Texte de lecture:
● ● ●

Congo-Brazzaville: Etat d'urgence, l'eau potable pour tous

La survie des femmes et des hommes sur notre planète dépend de leur faculté de reproduction. En plus de cette faculté, ils doivent être dotés des moyens de défenses, pour échapper aux adversités qu’ils pourraient rencontrer au cours de leur existence.

En ce qui concerne les Congolais, une éducation adéquate, des soins de santé appropriés, un logement répondant aux normes d’hygiène, de la nourriture, de l’eau en quantité suffisante et enfin  l’emploi  constituent les éléments essentiels à leur survie et leur épanouissement. Tout cela réunis bien entendu dans un environnement sain et aseptisé de toute violence.

Le Congo possède un vaste réseau de cours d’eau, qui constitue la cuvette congolaise. Le pays compte une dizaine de grandes rivières et deux grands fleuves (le Congo et le Kouilou-Niari), une trentaine de cours d’eau d’importance non négligeable et de nombreux petits cours d’eau secondaires.

● ● ●

Extrait de données:
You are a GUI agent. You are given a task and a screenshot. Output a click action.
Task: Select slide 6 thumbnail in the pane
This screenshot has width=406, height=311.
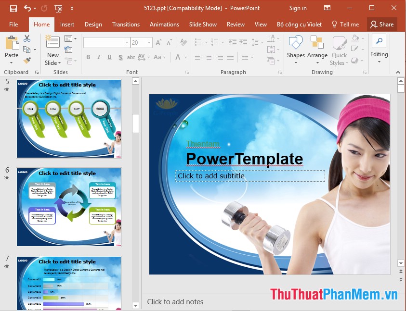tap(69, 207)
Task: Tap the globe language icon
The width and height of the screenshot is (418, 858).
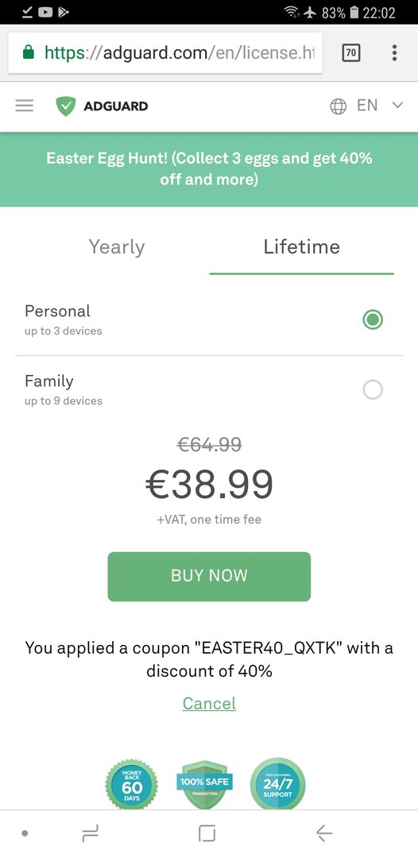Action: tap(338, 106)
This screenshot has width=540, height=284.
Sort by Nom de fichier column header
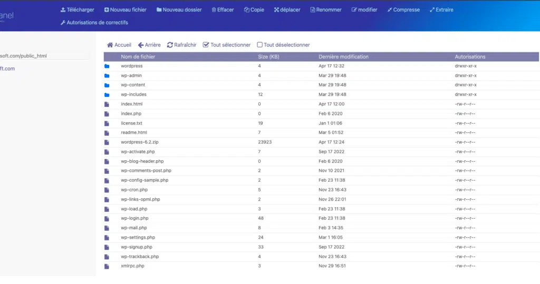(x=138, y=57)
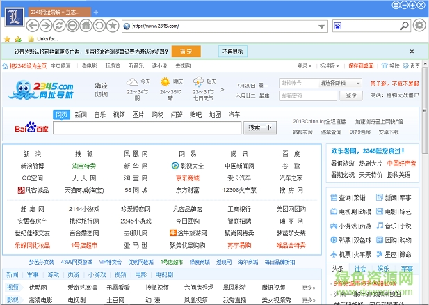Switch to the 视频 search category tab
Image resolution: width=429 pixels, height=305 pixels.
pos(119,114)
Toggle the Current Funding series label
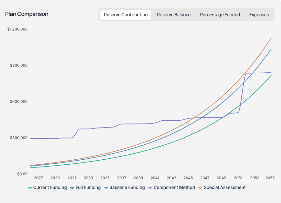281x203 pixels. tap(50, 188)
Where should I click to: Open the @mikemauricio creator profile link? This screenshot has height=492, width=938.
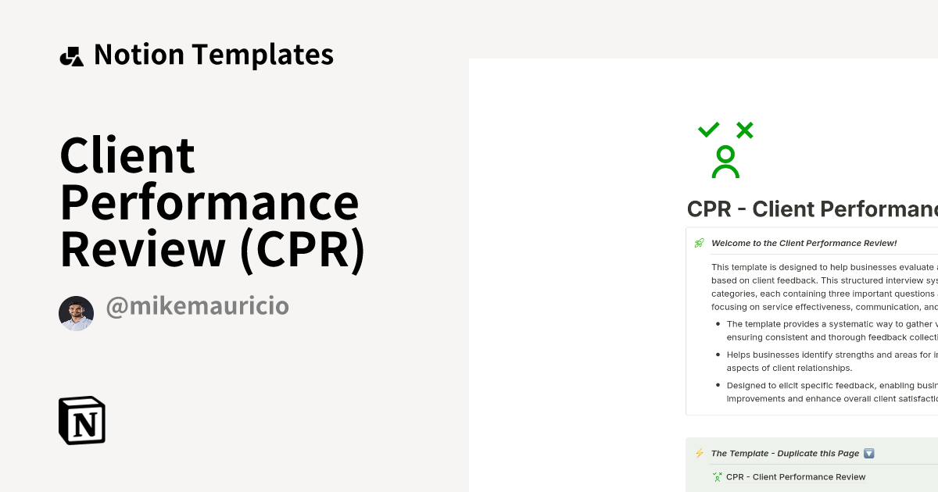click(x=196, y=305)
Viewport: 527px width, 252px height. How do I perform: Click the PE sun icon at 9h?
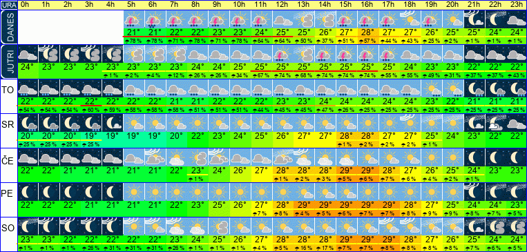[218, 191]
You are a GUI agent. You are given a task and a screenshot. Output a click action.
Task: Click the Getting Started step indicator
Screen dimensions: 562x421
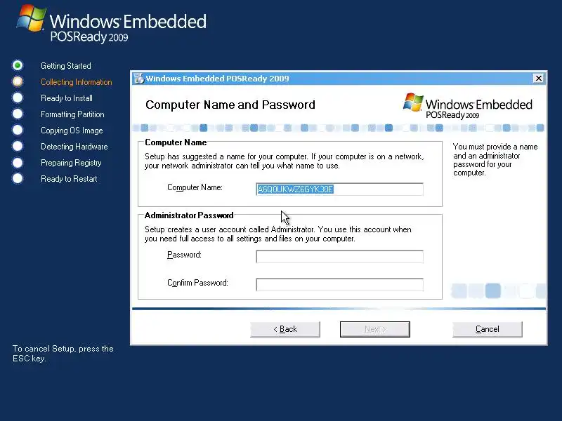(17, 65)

● ● ●

Consigne 1: D'après le texte sur l'eau potable au Congo-Brazzaville, quels sont les deux grands fleuves du pays ?
Consigne 2: Recopiez fidèlement le passage du texte sur l'eau potable au Congo-Brazzaville, de « La survie des » à « de toute violence. ».

Corrigé 1: Le Congo et le Kouilou-Niari.

Corrigé 2:
La survie des femmes et des hommes sur notre planète dépend de leur faculté de reproduction. En plus de cette faculté, ils doivent être dotés des moyens de défenses, pour échapper aux adversités qu’ils pourraient rencontrer au cours de leur existence.

En ce qui concerne les Congolais, une éducation adéquate, des soins de santé appropriés, un logement répondant aux normes d’hygiène, de la nourriture, de l’eau en quantité suffisante et enfin  l’emploi  constituent les éléments essentiels à leur survie et leur épanouissement. Tout cela réunis bien entendu dans un environnement sain et aseptisé de toute violence.